VI. Transfer of Cells Incubated in Vitro with Shigella-Treated Rabbit Serum1

T. N. Harris, Susanna Harris and Miriam B. Farber

From The Children's Hospital of Philadelphia (Department of Pediatrics, University of Pennsylvania) and the Division of Immunology, Department of Public Health and Preventive Medicine, Graduate School of Arts and Sciences, University of Pennsylvania, Philadelphia, Pennsylvania

Abstract

Lymph node cells obtained from donor rabbits not injected with homologous antigen were incubated in vitro with rabbit serum in which Shigella paradysenteriae had been incubated. The cells were washed and then injected into X-irradiated recipient rabbits. On the fourth day, and occasionally on the third day, after transfer, agglutinins to dysentery bacilli appeared in the sera of the recipients. This did not occur when the lymph node cells were heated prior to being transferred. Agglutinins also appeared when untreated lymph node cells and treated serum were injected into the recipients separately.
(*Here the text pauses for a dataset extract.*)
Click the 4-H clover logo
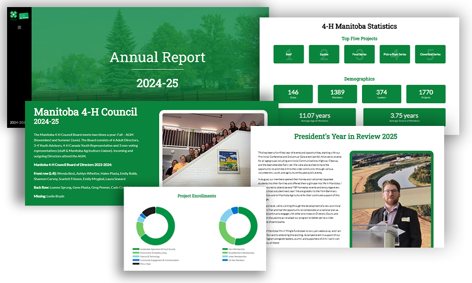472x283 pixels. (13, 16)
Within this system the following observations were made:

1. The treated serum was an effective source of antigen in the range of undiluted to 100-fold dilution.
2. The effect described occurred within the range of 14 million to 225 million lymph node cells, with a general correlation between the numbers of cells transferred and the mean agglutinin titer found subsequently.
3. Incubation of cells and treated serum for 30 minutes at 37°C was found to be optimal. Agglutinins did not appear in the sera of recipients when cells and treated serum had been incubated at icebath temperature for 10 minutes, and appeared in low titer after 30 minutes' incubation in an icebath.
4. Agglutinins appeared after the transfer of cells of the mesenteric lymph nodes which had been incubated with treated serum, but not after the transfer of cells of the thymus.

Agglutinins to dysentery bacilli appeared in the sera of non-irradiated recipients after the transfer of untreated lymph node cells incubated in vitro with treated serum. Occasionally agglutinins also appeared following the transfer of heated cells to such recipients, always in lower titer. It was found that there were no differences in titer when the lymph node cells were heated either prior to or after incubation with the treated serum.

Footnotes

1 This study was supported by a research grant from the National Microbiological Institute of the National Institutes of Health, Public Health Service (G-4104).